Aussi couard qu'avant, mon aîné s'enfuit devant ses mots chargés de promesses.

— Ça va ?

Deux mots « bateau » presque vides de sens, mais le ton sincère reflétait l'inquiétude de mon policier.

— Franchement, non ! J'ai... j'ai besoin... Je ne sais pas...

Ça me bouffe de l'intérieur. J'expire puis inspire longuement. Je réalise que je pue la transpiration. Pas sexy, le mec. Entre ma maladresse culinaire, l'averse et cette confrontation avec mon sombre passé, la fin de soirée est plus que compromise. Ce qu'il a découvert va peut-être achever la longue liste des raisons pour me fuir. Le diablotin a achevé l'angelot qui dansait sur mon épaule y a peu.

J'ai envie de pleurer, de me terrer sous ma couette. Je prie pour qu'il pleuve à nouveau, pour me débarrasser de cette impression que Charles-Xavier m'a remise sur le dos. Je pensais mettre débarrassé définitivement de cette chape lourde qui m'emprisonnée quand j'avais rejoint Paris. Celle qui m'a fait me cacher dès mes treize ans, quand j'avais compris ce que j'étais. Celle qui m'a poussé au suicide à quinze ans.

Je veux être de nouveau le PEM séduisant que Thomas désire. Pour le moment, je ne suis qu'une épave au regard implorant.

— Viens, on a besoin d'un bon bain chaud et d'un câlin, finit-il par dire en me serrant dans ses bras.

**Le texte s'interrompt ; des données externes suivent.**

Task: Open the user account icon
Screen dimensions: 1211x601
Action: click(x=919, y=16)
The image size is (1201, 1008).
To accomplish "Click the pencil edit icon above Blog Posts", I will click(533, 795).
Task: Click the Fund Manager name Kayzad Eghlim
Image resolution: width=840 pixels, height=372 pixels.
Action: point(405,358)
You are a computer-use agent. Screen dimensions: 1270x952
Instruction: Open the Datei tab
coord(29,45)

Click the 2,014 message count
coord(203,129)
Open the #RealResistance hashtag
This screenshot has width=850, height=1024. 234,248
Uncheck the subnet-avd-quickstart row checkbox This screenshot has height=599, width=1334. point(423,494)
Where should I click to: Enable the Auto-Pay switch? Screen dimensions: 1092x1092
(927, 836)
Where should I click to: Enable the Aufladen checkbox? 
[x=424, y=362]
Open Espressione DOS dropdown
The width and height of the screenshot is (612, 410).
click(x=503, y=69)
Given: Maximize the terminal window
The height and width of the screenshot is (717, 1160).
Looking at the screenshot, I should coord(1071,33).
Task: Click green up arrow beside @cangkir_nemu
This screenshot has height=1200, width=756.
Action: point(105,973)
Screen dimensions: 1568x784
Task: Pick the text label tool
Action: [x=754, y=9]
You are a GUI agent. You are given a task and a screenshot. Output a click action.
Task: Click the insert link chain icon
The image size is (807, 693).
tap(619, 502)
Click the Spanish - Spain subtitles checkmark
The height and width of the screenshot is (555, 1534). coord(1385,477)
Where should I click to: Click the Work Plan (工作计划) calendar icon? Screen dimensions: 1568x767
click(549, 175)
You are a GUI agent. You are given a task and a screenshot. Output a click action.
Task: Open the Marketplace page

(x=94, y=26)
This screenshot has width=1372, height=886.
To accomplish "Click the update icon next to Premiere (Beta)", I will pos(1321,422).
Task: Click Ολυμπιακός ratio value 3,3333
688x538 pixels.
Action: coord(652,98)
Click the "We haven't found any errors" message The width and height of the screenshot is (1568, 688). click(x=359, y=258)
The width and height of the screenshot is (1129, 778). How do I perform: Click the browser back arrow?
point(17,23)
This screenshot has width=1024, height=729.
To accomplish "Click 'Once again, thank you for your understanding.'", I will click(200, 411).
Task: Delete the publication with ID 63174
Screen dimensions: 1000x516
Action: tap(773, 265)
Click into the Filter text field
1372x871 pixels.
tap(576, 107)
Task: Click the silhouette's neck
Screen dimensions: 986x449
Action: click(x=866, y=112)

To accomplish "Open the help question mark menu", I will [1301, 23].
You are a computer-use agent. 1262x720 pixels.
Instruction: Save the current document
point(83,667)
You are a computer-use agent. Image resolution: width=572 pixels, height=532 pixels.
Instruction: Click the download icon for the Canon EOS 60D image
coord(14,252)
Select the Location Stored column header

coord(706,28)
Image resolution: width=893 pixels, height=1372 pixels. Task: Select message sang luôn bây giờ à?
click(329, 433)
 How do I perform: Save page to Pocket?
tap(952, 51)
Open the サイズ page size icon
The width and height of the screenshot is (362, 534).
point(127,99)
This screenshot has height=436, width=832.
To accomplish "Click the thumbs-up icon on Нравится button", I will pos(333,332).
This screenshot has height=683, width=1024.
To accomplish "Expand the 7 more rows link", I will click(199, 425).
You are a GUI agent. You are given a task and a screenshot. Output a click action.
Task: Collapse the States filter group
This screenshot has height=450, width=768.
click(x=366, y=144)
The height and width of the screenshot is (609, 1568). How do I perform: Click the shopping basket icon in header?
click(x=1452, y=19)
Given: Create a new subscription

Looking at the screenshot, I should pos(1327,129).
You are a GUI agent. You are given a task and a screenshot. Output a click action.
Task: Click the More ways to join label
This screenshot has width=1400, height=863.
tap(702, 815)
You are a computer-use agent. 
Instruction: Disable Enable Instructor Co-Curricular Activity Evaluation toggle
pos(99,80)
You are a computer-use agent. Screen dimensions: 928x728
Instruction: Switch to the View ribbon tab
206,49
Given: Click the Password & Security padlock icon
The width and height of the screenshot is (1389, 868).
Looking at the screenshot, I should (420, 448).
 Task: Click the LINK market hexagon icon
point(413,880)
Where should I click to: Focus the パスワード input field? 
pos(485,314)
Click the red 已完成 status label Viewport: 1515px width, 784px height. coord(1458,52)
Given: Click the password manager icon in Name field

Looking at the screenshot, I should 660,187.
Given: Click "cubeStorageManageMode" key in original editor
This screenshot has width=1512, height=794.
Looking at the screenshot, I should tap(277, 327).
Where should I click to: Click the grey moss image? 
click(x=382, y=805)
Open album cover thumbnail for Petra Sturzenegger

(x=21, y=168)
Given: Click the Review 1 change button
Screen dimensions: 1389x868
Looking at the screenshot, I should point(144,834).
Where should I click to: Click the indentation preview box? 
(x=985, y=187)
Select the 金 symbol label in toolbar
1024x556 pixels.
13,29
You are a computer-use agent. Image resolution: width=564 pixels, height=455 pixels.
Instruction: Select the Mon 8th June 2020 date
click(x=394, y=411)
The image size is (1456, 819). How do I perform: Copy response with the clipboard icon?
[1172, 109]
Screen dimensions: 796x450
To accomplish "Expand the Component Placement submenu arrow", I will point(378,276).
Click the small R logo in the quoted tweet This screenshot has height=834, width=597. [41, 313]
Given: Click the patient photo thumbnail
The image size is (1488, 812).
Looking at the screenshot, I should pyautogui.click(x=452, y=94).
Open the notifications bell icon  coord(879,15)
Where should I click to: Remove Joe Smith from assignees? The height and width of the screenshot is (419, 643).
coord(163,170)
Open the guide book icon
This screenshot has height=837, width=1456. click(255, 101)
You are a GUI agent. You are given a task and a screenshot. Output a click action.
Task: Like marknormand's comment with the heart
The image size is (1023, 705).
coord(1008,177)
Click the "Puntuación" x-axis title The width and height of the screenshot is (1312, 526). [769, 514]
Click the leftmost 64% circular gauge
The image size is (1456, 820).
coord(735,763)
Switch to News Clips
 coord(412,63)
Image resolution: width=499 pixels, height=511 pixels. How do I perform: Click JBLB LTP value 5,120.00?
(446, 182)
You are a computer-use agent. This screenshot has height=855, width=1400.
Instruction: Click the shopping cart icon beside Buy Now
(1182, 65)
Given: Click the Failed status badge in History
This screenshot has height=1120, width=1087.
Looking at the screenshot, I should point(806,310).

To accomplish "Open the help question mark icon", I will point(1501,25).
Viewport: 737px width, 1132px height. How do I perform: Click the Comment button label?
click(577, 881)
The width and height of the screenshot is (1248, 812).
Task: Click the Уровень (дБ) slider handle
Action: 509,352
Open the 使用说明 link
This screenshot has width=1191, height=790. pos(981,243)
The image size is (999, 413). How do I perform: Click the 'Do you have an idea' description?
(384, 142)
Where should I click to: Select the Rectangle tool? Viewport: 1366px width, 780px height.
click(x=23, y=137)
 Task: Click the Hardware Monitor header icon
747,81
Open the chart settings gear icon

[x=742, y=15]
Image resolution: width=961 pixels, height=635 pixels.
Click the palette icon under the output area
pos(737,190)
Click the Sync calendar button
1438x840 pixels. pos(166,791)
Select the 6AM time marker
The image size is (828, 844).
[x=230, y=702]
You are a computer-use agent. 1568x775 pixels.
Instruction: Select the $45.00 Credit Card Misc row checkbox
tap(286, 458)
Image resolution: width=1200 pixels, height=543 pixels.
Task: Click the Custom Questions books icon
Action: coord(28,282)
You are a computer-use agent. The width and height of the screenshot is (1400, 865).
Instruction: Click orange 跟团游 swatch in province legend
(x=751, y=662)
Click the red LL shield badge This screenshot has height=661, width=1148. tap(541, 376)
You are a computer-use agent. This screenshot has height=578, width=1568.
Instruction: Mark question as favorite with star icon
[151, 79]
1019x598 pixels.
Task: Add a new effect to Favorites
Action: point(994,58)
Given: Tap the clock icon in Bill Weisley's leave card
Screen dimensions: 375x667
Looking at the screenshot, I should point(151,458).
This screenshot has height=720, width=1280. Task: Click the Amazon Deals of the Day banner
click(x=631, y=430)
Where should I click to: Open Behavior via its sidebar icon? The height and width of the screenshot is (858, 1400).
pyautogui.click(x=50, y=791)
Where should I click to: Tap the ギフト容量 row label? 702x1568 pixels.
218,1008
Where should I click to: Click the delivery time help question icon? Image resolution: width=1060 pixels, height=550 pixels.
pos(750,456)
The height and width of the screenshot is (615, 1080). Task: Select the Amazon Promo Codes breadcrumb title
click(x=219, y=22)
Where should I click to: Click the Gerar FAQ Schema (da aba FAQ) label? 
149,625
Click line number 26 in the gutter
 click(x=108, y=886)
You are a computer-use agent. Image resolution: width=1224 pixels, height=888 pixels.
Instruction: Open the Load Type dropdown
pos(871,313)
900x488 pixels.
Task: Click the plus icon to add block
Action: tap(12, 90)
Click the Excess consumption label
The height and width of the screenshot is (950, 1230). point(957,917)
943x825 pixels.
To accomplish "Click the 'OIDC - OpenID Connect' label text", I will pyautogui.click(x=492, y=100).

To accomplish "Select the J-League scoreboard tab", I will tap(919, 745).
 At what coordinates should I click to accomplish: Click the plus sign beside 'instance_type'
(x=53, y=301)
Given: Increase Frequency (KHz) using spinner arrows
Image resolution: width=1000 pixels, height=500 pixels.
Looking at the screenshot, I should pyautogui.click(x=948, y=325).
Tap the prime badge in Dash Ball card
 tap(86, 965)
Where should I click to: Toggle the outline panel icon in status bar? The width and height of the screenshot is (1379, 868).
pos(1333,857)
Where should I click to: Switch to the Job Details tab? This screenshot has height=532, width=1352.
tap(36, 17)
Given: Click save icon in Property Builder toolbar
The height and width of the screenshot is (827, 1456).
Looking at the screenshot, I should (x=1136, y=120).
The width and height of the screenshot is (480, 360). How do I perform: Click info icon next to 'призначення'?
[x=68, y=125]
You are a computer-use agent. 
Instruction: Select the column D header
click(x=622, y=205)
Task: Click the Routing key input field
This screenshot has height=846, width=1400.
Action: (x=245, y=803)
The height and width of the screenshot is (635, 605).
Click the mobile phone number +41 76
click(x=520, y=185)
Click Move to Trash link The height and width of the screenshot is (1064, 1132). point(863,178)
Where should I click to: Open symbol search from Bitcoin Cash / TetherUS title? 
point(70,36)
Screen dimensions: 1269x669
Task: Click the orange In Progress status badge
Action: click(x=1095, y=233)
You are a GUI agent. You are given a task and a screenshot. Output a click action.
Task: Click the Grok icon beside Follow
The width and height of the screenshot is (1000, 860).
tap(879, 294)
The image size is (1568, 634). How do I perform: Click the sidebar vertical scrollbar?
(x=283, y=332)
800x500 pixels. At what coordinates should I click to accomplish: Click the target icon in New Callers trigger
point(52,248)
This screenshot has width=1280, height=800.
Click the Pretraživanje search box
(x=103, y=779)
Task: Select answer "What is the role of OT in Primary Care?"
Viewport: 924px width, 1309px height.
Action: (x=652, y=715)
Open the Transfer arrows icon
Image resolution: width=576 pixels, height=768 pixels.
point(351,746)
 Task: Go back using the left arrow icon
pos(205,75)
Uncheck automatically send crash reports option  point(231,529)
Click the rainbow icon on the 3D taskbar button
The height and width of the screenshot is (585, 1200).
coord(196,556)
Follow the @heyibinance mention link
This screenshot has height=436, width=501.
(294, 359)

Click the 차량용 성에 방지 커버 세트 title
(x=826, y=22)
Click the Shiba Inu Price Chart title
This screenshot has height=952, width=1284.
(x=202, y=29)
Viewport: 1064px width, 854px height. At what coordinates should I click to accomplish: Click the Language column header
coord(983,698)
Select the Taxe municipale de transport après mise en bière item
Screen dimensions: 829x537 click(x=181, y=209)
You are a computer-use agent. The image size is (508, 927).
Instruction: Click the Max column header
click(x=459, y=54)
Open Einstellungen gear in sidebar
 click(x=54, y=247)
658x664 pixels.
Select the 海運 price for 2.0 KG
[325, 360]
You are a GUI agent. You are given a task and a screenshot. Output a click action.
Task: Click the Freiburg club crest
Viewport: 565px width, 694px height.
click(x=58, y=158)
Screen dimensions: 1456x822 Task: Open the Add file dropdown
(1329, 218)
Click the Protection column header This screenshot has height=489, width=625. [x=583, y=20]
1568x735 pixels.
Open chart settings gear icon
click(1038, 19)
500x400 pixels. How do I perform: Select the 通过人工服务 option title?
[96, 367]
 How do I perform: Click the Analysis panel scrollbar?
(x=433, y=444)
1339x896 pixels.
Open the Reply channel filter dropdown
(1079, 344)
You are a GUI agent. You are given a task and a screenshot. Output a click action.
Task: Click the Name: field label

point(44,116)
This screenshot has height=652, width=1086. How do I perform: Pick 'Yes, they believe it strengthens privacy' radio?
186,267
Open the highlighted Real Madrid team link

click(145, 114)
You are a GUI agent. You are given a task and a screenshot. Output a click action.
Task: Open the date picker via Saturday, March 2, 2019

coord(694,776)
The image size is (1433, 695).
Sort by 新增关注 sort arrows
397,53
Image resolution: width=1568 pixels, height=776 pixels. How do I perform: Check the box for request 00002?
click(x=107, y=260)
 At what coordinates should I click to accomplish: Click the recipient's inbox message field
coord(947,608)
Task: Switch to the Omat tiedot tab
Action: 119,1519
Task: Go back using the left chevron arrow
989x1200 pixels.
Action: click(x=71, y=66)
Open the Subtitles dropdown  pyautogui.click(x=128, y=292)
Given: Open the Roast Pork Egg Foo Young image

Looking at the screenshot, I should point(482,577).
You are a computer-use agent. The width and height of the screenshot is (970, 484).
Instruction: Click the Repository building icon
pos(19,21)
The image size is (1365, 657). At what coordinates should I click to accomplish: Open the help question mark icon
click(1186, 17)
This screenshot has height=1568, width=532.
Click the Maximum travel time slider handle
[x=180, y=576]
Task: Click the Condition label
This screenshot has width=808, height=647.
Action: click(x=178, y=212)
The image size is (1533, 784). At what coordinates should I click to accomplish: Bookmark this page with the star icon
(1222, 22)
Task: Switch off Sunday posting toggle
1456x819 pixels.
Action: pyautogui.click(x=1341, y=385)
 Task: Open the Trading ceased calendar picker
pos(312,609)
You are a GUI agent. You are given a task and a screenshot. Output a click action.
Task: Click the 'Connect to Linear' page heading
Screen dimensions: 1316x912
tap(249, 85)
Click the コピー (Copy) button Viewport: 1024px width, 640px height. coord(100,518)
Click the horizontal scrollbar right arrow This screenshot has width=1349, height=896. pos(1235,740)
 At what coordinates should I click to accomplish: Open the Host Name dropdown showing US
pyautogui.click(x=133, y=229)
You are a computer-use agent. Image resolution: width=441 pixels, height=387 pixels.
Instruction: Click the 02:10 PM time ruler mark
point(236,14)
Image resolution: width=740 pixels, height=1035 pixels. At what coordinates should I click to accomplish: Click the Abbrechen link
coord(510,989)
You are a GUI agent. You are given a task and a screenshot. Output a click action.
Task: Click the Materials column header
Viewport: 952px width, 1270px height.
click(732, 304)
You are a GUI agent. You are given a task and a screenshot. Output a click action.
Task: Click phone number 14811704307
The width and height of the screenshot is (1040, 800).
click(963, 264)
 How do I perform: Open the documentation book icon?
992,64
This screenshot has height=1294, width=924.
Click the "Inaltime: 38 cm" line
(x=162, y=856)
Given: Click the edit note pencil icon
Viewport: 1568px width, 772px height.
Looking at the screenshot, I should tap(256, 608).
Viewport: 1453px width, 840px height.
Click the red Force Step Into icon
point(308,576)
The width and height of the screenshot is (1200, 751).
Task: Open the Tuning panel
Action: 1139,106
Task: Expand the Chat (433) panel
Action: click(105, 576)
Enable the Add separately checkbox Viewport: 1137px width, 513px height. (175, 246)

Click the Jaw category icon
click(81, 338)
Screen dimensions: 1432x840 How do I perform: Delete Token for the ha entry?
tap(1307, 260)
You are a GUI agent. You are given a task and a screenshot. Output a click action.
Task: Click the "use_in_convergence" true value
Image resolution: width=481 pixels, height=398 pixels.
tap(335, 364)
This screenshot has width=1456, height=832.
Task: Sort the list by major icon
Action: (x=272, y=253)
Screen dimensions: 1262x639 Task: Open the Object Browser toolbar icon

Je me laisse faire. Les mots font toujours aussi mal. On rentre dans mon appartement. Je ne veux pas rester dans ses bras. Je me sens sale et je ne sais pas quoi dire, lui révéler. Qu'a-t-il compris ? Je ne veux pas savoir, je fuis son et file à la salle de bain. Je regarde l'eau couler dans la baignoire, formant un nuage d'écume. Un « je sais » me surprend, je sursaute. Thomas est là, dans l'encadrement de la porte. Mal à l'aise quand il lance sa pitoyable excuse « Réflexe policier ».

— Quoi ? Tu as fouillé pour découvrir ce que cachait le mec que tu draguais ? Ma parole ne te suffisait pas ? J'étais Pierre-Emmanuel Alexander Henry Monfort-Martens, pauvre petit garçon riche et malheureux. Je ne suis plus que PEM, obscur et honnête secrétaire à plein temps d'une faculté et pseudo-artiste. Je me suis fait ma vie malgré tous et toutes...

Thomas me rejoint et capture mes lèvres et me donne un baiser à couper le souffle. J'aime sa manière de me faire taire. Ses vêtements tombent à terre, mais pas assez vite à mon goût. Je l'aide.

Mouillés, enlacés, aimés, nous sommes tous les deux dans le bain, à tout s'avouer.

Comment peut-il me faire oublier ainsi ? Quel est son pouvoir ? Je n'en sais rien. J'accepte juste le bien qu'il me fait et l'observe. Ses grands doigts glissent sur ma peau mouillée. Les gouttes capturent la lumière des bougies et magnifient de mille éclats la salle de bain plongée dans l'ombre. Il retrace les lettres à l'intérieur de mon poignet. Thomas m'interroge sur sa signification et celle des autres. Je me dévoile, un peu plus, lui racontant leur origine. Le mot FREEDOM dont le haut du M s'est détaché et envolé loin. Quand je suis arrivé à Paris après... Plus récemment, la reproduction d'un dessin de Picasso, un visage de la paix. La paix que je croyais avoir trouvée, vis-à-vis de moi et des autres... Les larmes coulent sans que je puisse les retenir.

Ses mains se promènent sur mon corps. Elles remontent sur les muscles de mes épaules, effaçant la tension qui s'était accumulée ce soir. Tel un thaumaturge, il gomme en douceur mes maux, à coups de caresse en libérant ma parole.